That’s it, the job is finished, no more to do. In fact, there is one last step that is nearly always forgotten but which is highly important for the development of the team and making sure jobs go well in the future – the review.
After every job you do, even if it is only you involved, review what went right and what went wrong. On a scrap of paper write “what went well” and “what could be improved.” It will take no more than five minutes. List under each heading the parts of the job that fit into each category and then use those in the “what could be improved” category as areas to improve performance in the future.
It is very easy to extend this to simple jobs done by other people on your team – even if you do not actually get involved in the work yourself. At the end of each job, get their feedback by asking what went well and what do they think could be improved. This will only take a few minutes, but the benefits can be substantial – new and better ways of working, increased motivation because you showed you valued the individual’s opinion and the increased chance of more feedback in the future.
It is also possible to get each team member to do the process themselves for each task they carry out to help themselves think about the jobs they do.
If they have any good ideas, they can pass them on to you. If you can build a culture where everyone considers all the jobs they do and looks for ways to do better, your team will improve in leaps and bounds. Feedback is essential in complex team tasks where you may not see everything that is going on. Someone may have noticed a point that you need to know about. They may not even realize that it is important, but you need to have this information, and the end of task review is the ideal place to bring everyone’s thoughts together.

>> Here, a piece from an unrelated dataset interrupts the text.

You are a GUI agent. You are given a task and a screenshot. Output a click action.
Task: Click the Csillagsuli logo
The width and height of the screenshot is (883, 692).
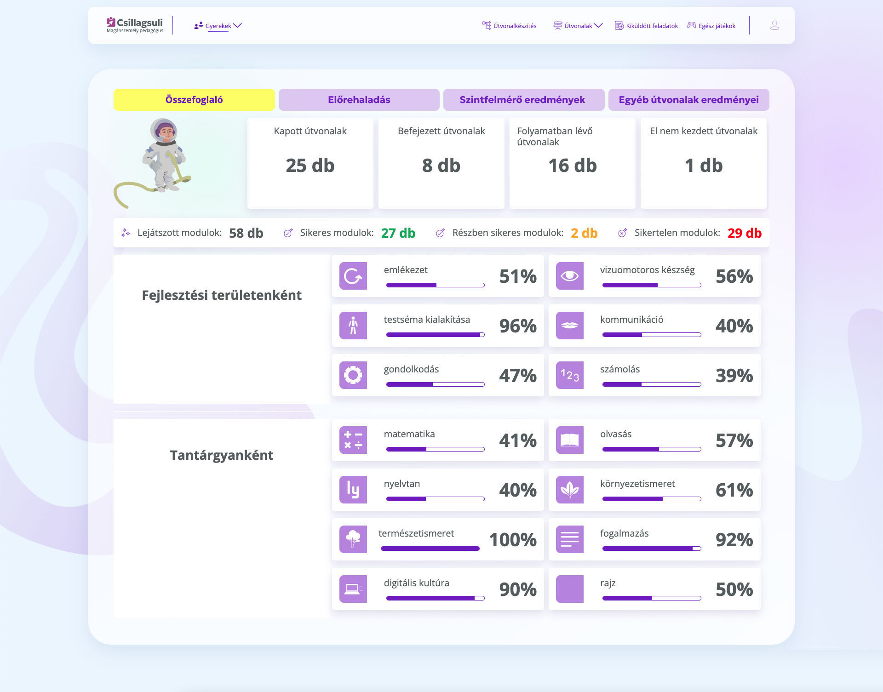click(135, 25)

While it is still fresh in people’s minds, ask each of them to report on how their part of the job went and if they can think of any way it could be improved. Team leaders who try this are normally surprised by the number of good ideas that emerge. If there is no single large task to review, then have a regular team meeting to discuss how the normal multitude of small jobs went that week. Again, experience shows that ideas to help improve performance often come up at such meetings.